- Born: September 12, 1953 Oosterhout, Netherlands
- Died: February 23, 1994 (aged 40) La Cañada Flintridge, California, United States
- Education: Eindhoven University of Technology
- Scientific career
- Fields: Computer science
- Workplaces: Eindhoven University of Technology, University of Twente, University of Groningen, California Institute of Technology
- Doctoral advisor: Martin Rem, Edsger Dijkstra
- Doctoral students: Peter Hofstee

= Jan L. A. van de Snepscheut =

Johannes Lambertus Adriana van de Snepscheut (/nl/; 12 September 1953 – 23 February 1994) was a Dutch computer scientist and educator. He was a student of Martin Rem and Edsger Dijkstra. At the time of his death, he was a professor of Computing Science at the California Institute of Technology. He was also developing an editor for proving theorems called "Proxac".

==Biography==

Van de Snepscheut graduated from the Eindhoven University of Technology as an electrical engineer in 1977, with a thesis advised by Frans E. J. Krusman Aretz from the mathematics department. During this time, he also co-founded a microprocessor company, and he would later found a second. After working for a year at the University of Twente, he returned to Eindhoven, where he earned his PhD in 1983. He then spent a year visiting the California Institute of Technology before starting as faculty at the University of Groningen. In 1988, van de Snepscheut moved with his family back to Caltech, where he continued his research career and published his book, What Computing Is All About.
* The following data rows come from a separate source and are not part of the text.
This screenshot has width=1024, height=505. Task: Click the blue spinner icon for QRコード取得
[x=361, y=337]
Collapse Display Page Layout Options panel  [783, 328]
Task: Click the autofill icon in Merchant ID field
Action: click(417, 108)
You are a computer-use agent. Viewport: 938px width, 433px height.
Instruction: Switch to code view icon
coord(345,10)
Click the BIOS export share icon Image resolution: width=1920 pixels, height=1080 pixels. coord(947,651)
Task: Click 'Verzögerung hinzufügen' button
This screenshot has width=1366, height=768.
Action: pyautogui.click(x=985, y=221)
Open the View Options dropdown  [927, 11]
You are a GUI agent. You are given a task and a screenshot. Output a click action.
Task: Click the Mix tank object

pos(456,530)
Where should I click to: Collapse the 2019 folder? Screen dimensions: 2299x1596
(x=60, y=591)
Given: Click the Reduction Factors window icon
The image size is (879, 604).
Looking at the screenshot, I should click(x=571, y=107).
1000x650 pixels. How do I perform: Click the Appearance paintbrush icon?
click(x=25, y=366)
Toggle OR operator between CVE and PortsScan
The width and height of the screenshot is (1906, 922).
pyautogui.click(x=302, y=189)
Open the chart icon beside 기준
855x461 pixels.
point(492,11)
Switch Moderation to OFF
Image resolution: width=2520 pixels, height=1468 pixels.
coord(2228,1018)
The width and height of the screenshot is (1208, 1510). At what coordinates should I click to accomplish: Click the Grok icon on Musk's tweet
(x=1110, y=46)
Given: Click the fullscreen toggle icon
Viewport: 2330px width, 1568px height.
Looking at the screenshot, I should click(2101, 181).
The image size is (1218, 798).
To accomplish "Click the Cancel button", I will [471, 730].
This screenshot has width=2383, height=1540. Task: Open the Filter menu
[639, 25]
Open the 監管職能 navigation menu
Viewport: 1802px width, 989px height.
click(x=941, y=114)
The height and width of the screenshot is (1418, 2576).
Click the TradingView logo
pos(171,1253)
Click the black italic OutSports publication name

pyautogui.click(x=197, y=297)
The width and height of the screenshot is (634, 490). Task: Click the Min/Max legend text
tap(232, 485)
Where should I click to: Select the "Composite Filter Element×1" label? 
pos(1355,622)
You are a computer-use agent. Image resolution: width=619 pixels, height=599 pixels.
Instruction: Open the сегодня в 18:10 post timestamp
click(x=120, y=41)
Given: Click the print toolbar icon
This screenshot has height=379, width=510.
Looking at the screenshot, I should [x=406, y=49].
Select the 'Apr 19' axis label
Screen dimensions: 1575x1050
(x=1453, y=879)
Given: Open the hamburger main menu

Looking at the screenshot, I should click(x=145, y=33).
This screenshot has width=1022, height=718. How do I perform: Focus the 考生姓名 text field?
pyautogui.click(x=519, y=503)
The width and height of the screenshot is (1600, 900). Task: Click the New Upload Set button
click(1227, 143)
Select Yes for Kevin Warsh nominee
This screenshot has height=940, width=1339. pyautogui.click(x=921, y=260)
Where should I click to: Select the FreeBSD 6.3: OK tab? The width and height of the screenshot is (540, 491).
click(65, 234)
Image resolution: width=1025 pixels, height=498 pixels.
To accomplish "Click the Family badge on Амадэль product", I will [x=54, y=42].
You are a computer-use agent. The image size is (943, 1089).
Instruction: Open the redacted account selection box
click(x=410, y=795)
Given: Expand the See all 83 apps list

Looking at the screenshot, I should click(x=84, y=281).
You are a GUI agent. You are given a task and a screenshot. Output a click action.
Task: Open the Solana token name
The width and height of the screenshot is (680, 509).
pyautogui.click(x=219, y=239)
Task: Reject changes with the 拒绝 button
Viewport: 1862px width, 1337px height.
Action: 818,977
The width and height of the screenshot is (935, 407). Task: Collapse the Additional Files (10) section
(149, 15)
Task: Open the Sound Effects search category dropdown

In the early morning hours of February 23, 1994, van de Snepscheut attacked his sleeping wife, Terre (elsewhere given as Trees), supposedly with an axe later found at the site. He then set their house on fire, and died as it burned around him. Terre and their three children, aged 14, 12, and 10, escaped their burning home.

==Selected bibliography==
- Trace Theory and VLSI Design, PhD thesis, entirely handwritten, including the index. Later published as Volume 200 of Lecture Notes in Computer Science.
- What computing is all about, a survey of selected fundamental topics in computer science, described by Dijkstra as "an absolute treasure, strongly reflecting both [van de Snepscheut's] excitement as a scientist and his dedication as an educator".